Elle sentit qu’il lui poussait les pieds par-derrière et, avec son aide, elle passa.

La grotte n’était pas uniformément étroite. Après le coude, elle s’évasa. Ils purent s’asseoir, tenir leur lampe en hauteur et se voir. Ils s’accordèrent une halte et Jonokol ne put y tenir : avec un éclat de silex pris dans une poche accrochée à sa ceinture, il grava un cheval en quelques coups rapides sur l’une des parois, puis un autre en face.

Ayla était toujours sidérée par son habileté. Lorsqu’il vivait encore à la Neuvième Caverne, elle l’avait souvent regardé s’exercer sur une paroi calcaire, sur une plaque de roche détachée, ou sur une peau brute, avec un morceau de charbon de bois. Il le faisait si souvent et avec tant de facilité qu’il semblait presque gaspiller son talent. Mais de même qu’elle avait dû s’exercer pour devenir habile avec sa fronde ou avec le lance-sagaie de Jondalar, Jonokol, elle le savait, avait eu besoin de pratique pour atteindre son niveau d’excellence. Pour Ayla, la capacité de se représenter une créature vivante et de reproduire son image sur une surface lisse était tellement extraordinaire qu’elle ne pouvait être qu’un don étonnant de la Mère. Elle n’était pas la seule à le penser.

Après qu’ils se furent reposés un moment, le Zelandoni de la Vingt-Sixième Caverne repartit, toujours en tête. Ils durent franchir d’autres passages difficiles avant d’atteindre un point où de gros rochers barraient leur chemin : c’était le fond de la grotte, ils ne pouvaient pas aller plus loin.
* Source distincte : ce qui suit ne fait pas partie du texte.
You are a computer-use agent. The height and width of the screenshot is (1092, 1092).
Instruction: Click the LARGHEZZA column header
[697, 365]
— J’ai vu que tu n’as pas pu t’empêcher de dessiner sur les parois de cette grotte, fit observer le Zelandoni en souriant à Jonokol.
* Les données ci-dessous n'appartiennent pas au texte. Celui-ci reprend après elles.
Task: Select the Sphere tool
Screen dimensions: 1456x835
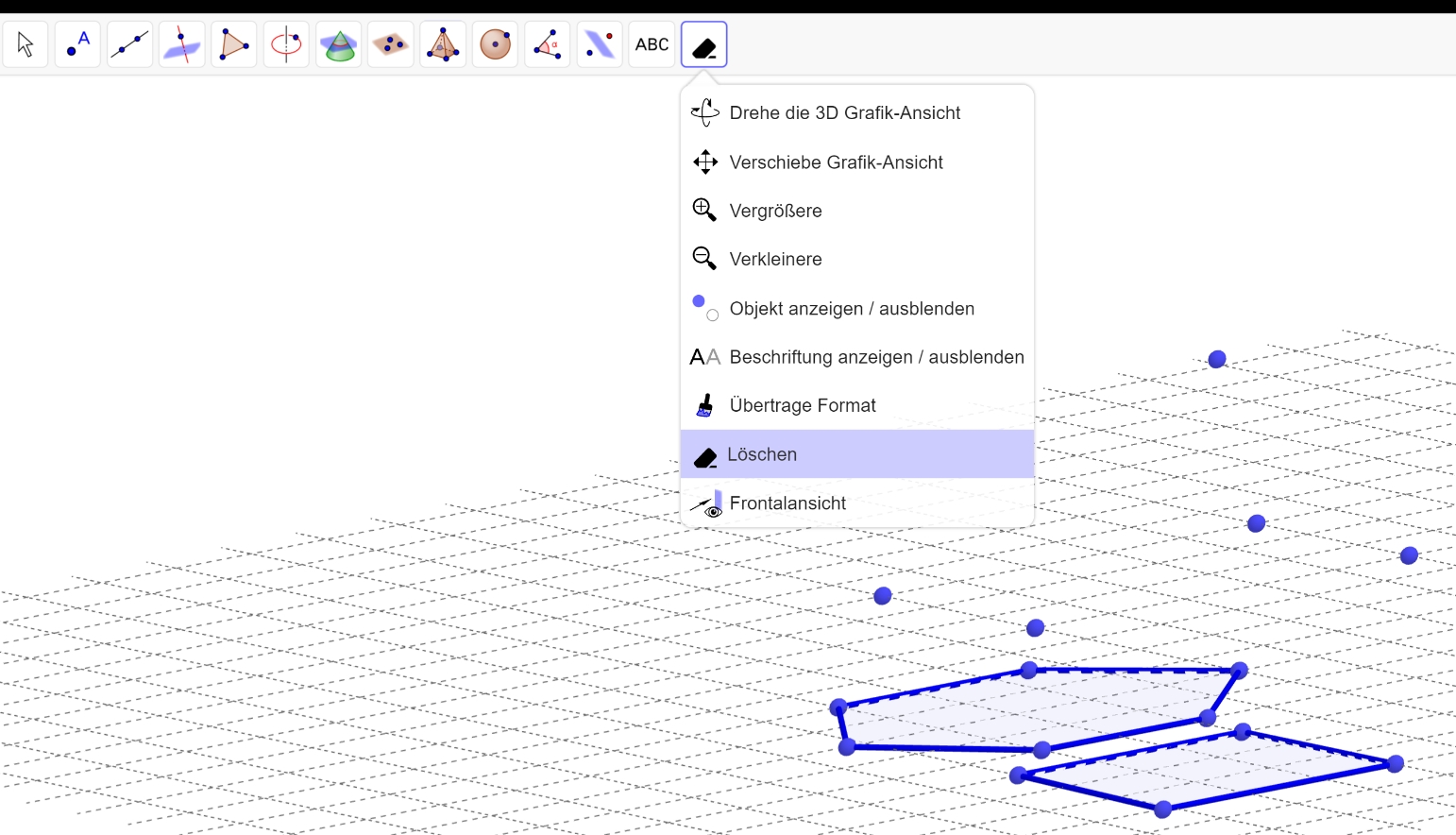Action: pos(495,44)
L’artiste n’aurait pas tout à fait exprimé en ces mots ce qu’il avait fait mais il acquiesça.

— Je pense que Vue du Soleil devrait célébrer une cérémonie pour cet endroit, reprit le doniate. Je suis plus persuadé que jamais de son caractère sacré et je voudrais le faire reconnaître. Ce pourrait être un lieu où les jeunes, voire les tout jeunes, viendraient mettre leur courage à l’épreuve.

— Tu as raison, approuva l’artiste acolyte. C’est une grotte difficile mais droite. On ne risque pas de s’y perdre.

— Participeras-tu à la cérémonie, Jonokol ?

Ayla devina que le Zelandoni souhaitait que le peintre fasse d’autres dessins dans cette grotte sacrée si proche de sa Caverne et se demanda si cela rehausserait encore son statut.

— Je pense qu’il faudrait y marquer une limite, pour montrer qu’on ne peut pas aller plus loin… dans ce monde, répondit Jonokol. Le lion d’Ayla a rugi du Monde d’Après. Fais-moi savoir quand tu tiendras cette cérémonie.

Le Zelandoni et son acolyte Falithan exprimèrent tous deux leur satisfaction par un sourire.

— Tu seras également la bienvenue, Ayla, déclara le doniate.

— Je dois d’abord savoir ce que la Première a prévu pour moi.

— Bien sûr.

Ils firent demi-tour et Ayla ne fut pas mécontente de rebrousser chemin. Ses vêtements étaient trempés, couverts de boue, et elle commençait à avoir froid. Le retour ne parut pas aussi long et elle ne resta pas de nouveau bloquée. Parvenue près de l’entrée, Ayla poussa un soupir de soulagement. Sa lampe s’était éteinte juste avant qu’ils aperçoivent la lumière du jour. Cette grotte était peut-être sacrée mais elle n’avait rien d’agréable, surtout parce qu’on devait y avancer en rampant la plupart du temps.

— Veux-tu venir à Vue du Soleil, Ayla ? proposa Falithan. Ce n’est pas loin.

— Je suis désolée. Une autre fois, ce sera avec plaisir, mais j’ai promis à Proleva de rentrer dans l’après-midi. C’est elle qui garde Jonayla.

Ayla n’ajouta pas que ses seins lui faisaient mal et qu’il fallait absolument qu’elle allaite.